Chilly beef broths and cold noodles haven’t really made much headway in the American culinary lexicon. Looking around the restaurant, naengmyeon seems to be a hard sell to the traditional American palate. The Pyongyang style consists of buckwheat noodles served in an icy broth made of brisket and dongchimi, a thin pickling liquid. However, there’s a lot of familiarity in the bibim-naengmyeon. For starters, it’s dressed in dadaeki (red chili paste), a touchstone for people with a base level knowledge of Korean food. Sam uses a secret recipe for his own dadaeki, and it tastes unctuous and tangy. Ham Hung style noodles aren’t weighed down by too much gluten. They’re easy to digest, keeping you moving even on the hottest of days. Bibim-naengmyeon is typically made with potato starch, and it’s difficult to beat the freshness and quality of the ones at Ham Sung.

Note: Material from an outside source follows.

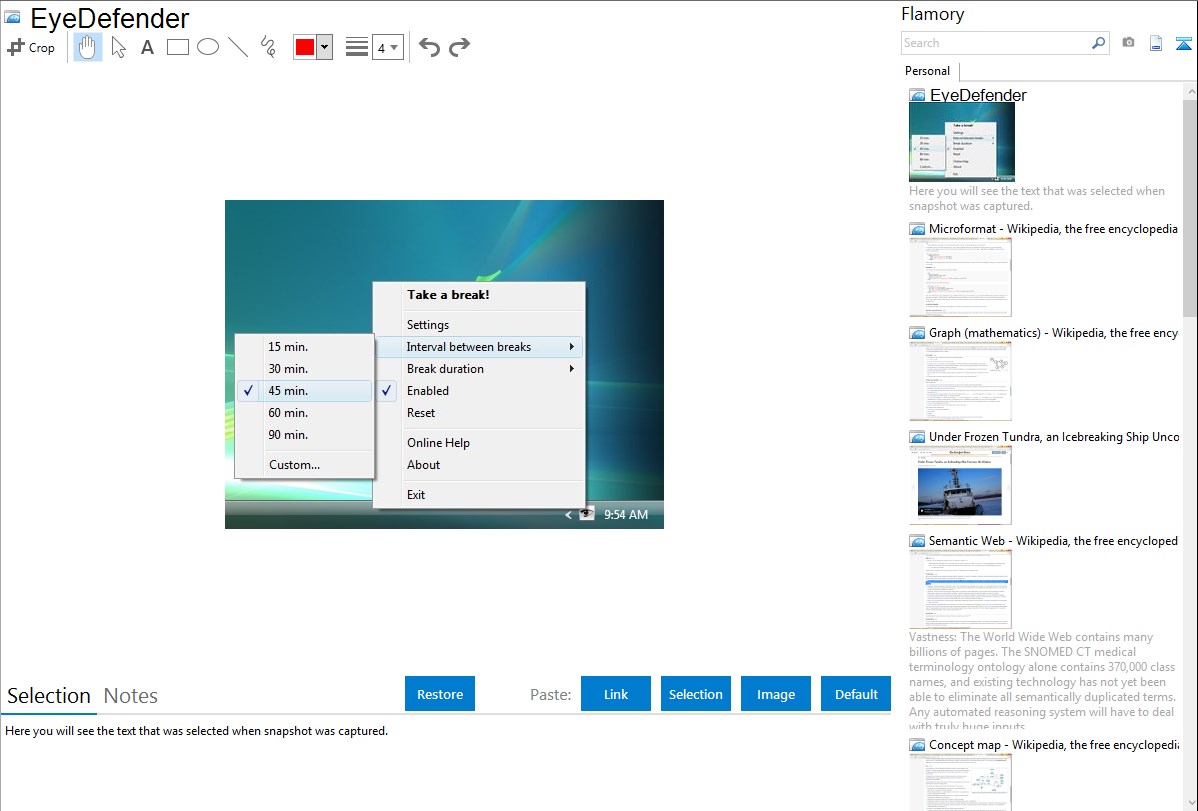Undo the last edit

(429, 47)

Oh’s recipe, something he has tweaked over decades, calls for the addition of sweet potato starch and roughly 5% wheat flour. This combination creates maximum elasticity, making the noodles undeniably resilient and delightfully chewy.]
There aren’t many restaurants in America focusing on naengmyeon because it’s not a profitable model. Sam says the dish is often an accessory to Korean menus in Los Angeles, not a specific focus. Plenty of restaurants are content with using frozen noodles instead of going through some arduous process of making the dough process and purchasing expensive, bulky machinery. That’s the great thing about Ham Hung. The restaurant bends over backwards to serve a brilliant, yet underappreciated dish. When Sam took over the restaurant from his parents in 1998, they beat it into his brain to stay traditional.

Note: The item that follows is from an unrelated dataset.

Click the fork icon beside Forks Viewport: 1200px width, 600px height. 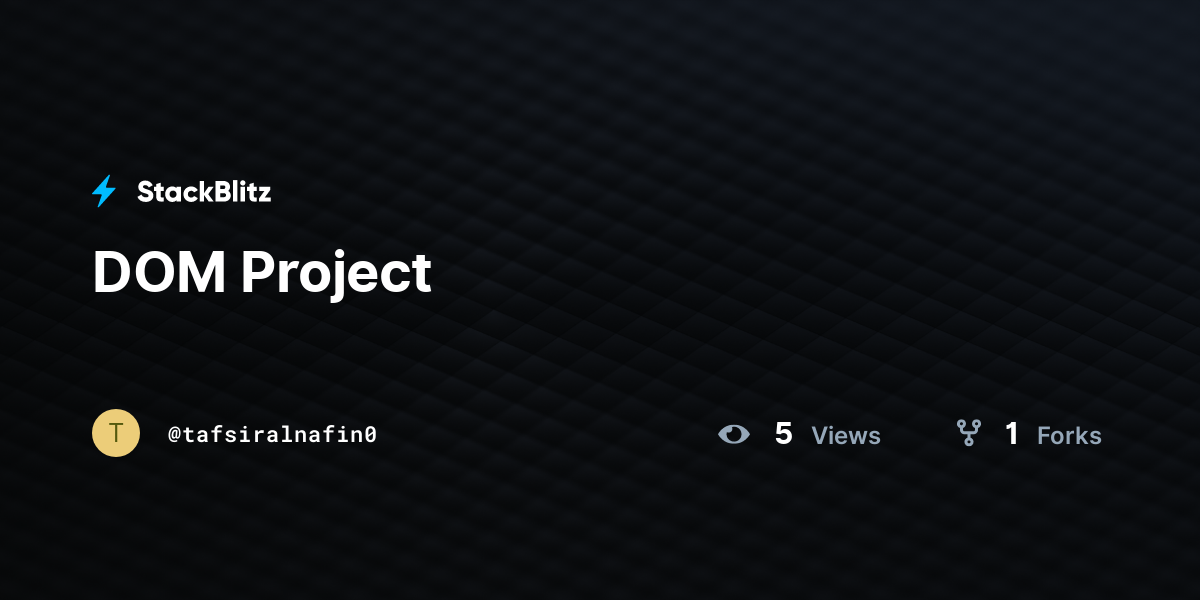968,432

He now seems equal parts regretful and proud, “I don’t make that much money. Why do I go through this? It’s just stubbornness,” he says. Sam relies on the older Korean generations, a generation that has a specific craving for cold noodles, and a generation that Sam says is dying off. He points to another gentleman across the restaurant, who looks to be a bit younger than Sam, “He had no clue what it was. His parents never showed him,” Oh says.

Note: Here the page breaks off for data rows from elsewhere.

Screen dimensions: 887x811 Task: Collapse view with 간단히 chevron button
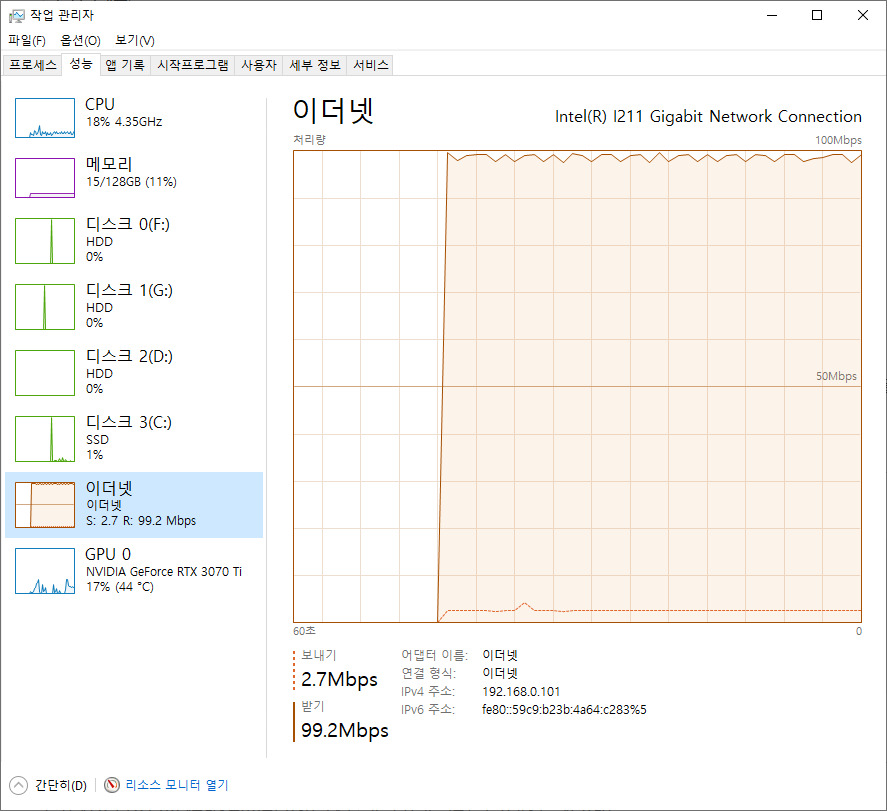[x=18, y=785]
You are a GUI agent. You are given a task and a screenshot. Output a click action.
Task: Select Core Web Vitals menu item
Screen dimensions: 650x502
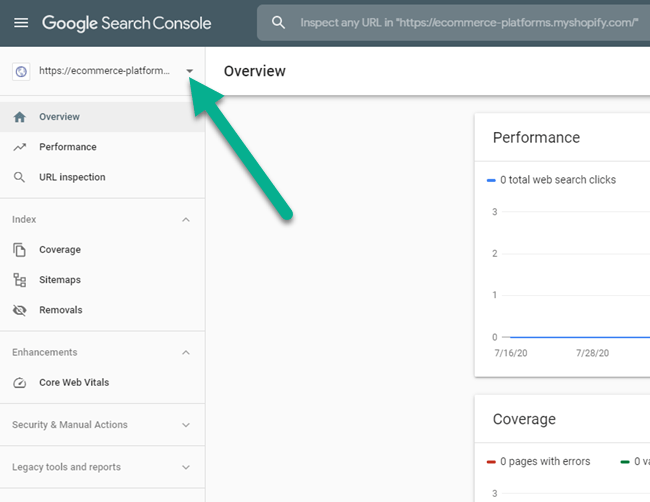[x=74, y=383]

Unlike restaurants in North Korea, Ham Hung won’t close in the winter. Sam serves galbitang (beef short rip soup) and kimchi stew with pork belly to cater to the winter crowds. Currently, he supplies the Netflix offices with chicken and pork bulgogi a few times a week through a new catering service called Eat Club. He finds ways to make money when the sun doesn’t shine. Still, he’s got a 50-gallon vat of boiling water ready to go at a moment’s notice should there be a surge in cold noodle interest. It might not ever happen, but the flavors and practices of naengmyeon demand acknowledgement. In the meantime, like a lot of people in Los Angeles, Sam stares out the window, waiting for people to notice his hard work.
Ham Hung. 3109 W Olympic Blvd, Los Angeles, CA 90006. 213-381-1520.